SearchGPT is a “temporary prototype” and limited to just 10,000 users at launch.
OpenAI plans to integrate search features directly within ChatGPT in the future.
How SearchGPT works. SearchGPT responds to queries using information pulled from the web. It will include links to relevant sources, OpenAI explained in a blog post.
OpenAI is teasing SearchGPT like this:
“A prototype of new search features, using the strength of our AI models to give you fast answers with clear and relevant sources.”
What SearchGPT looks like. OpenAI shared some videos of the SearchGPT experience:
It starts with a search box asking you, “What are you searching for.”
After entering your query, SearchGPT will provide an answer that includes links to sources within the text answers and shows sources beneath the answer.
Additional results will be shown in a sidebar.
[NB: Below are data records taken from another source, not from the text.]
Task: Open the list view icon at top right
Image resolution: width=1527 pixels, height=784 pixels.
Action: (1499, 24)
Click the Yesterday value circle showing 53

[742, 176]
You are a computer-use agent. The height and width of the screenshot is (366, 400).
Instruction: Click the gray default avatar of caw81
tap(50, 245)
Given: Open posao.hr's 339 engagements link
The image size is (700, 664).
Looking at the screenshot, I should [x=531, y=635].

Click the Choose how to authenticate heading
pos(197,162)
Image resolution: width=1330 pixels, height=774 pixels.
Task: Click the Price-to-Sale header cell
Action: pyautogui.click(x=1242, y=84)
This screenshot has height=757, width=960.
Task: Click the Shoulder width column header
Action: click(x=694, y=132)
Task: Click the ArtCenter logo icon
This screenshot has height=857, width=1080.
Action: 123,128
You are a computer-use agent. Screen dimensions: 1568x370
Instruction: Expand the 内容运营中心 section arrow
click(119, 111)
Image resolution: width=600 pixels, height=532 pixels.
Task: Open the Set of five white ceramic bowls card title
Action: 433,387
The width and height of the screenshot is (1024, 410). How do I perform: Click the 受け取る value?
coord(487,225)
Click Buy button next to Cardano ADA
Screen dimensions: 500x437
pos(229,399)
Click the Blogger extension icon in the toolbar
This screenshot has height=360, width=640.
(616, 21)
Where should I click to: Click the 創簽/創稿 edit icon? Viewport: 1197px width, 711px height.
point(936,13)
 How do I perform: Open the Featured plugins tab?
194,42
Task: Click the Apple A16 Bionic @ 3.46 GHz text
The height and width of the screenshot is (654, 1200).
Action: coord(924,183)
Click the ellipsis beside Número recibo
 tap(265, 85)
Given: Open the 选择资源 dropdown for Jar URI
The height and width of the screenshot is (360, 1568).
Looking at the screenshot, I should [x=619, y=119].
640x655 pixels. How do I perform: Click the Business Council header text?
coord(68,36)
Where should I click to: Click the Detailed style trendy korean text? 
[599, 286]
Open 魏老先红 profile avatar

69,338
Here’s a search for [music festivals in Boone, NC in August 2024]:
Here’s a search for [best tomatoes to grow in Minnesota]:
For publishers. OpenAI is “launching a way for publishers to manage how they appear in SearchGPT, so publishers have more choices. Importantly, SearchGPT is about search and is separate from training OpenAI’s generative AI foundation models. Sites can be surfaced in search results even if they opt out of generative AI training.”
Coming soon. OpenAI said it plans to improve searches related to local information and commerce.
Waitlist. You can join the SearchGPT waitlist here.
The OpenAI search story so far. We first heard about OpenAI’s plan for a search product in February. Rumors heated up in May – but OpenAI didn’t launch its search product (GPT-4o launched instead). Then, earlier this month, The Atlantic CEO confirmed that OpenAI was “going to build a search product.”
Why we care. The next Google won’t do what Google does, as ex-Google CEO Eric Schmidt once said. OpenAI CEO Sam Altman has made it clear he has no interest in copying Google Search – but creating a new user-friendly search that combines LLMs and search without drowning you in advertising. While it’s too early to know whether ChatGPT will become a Google Search killer, this is clearly a story we’ll be watching closely over the coming months and years.